◆ What is expected: Rewrite the material from its first line through the line containing "The image size is (1024, 768).", replacing "one action" with "a single action" and leaving everything else unchanged. Give only those lines.

== Input records

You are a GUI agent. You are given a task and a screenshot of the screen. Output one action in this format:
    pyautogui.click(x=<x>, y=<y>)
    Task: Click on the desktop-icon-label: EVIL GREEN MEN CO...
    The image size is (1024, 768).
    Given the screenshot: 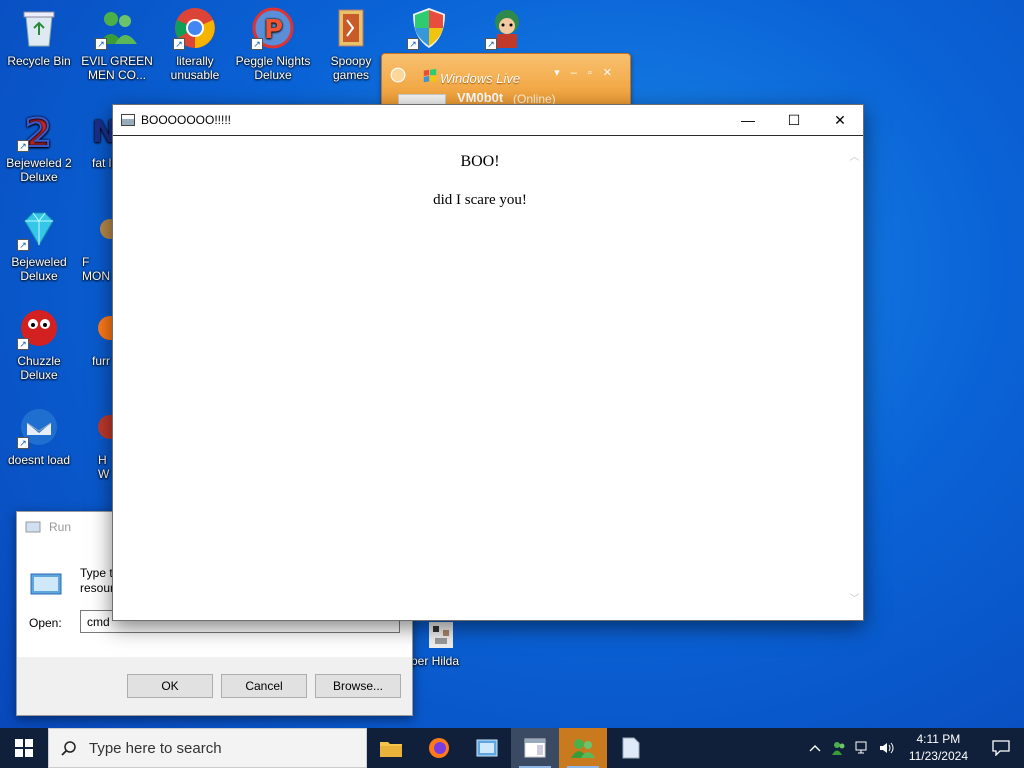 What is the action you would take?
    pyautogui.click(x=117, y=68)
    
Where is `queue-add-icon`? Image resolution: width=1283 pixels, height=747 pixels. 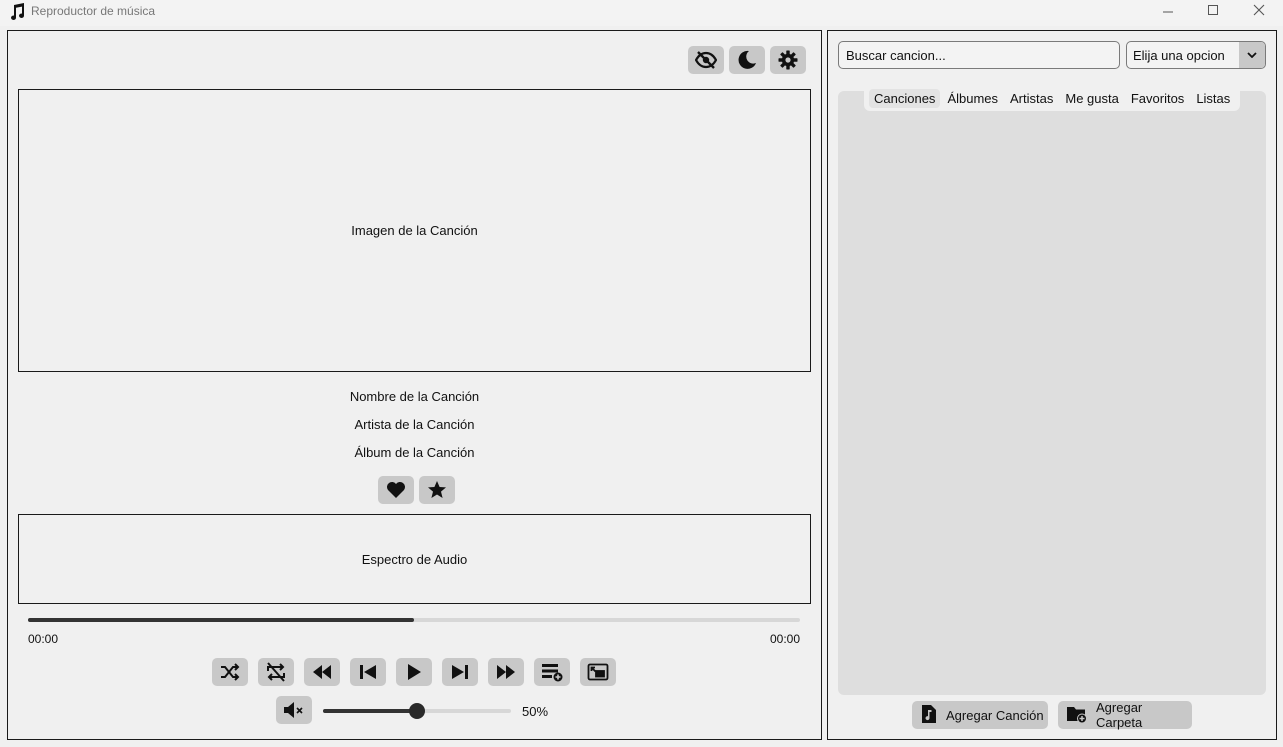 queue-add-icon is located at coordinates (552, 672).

====

◆ Answer to the exercise:
You are a GUI agent. You are given a task and a screenshot of the screen. Output a single action in this format:
    pyautogui.click(x=<x>, y=<y>)
    Task: Click on the desktop-icon-label: EVIL GREEN MEN CO...
    The image size is (1024, 768).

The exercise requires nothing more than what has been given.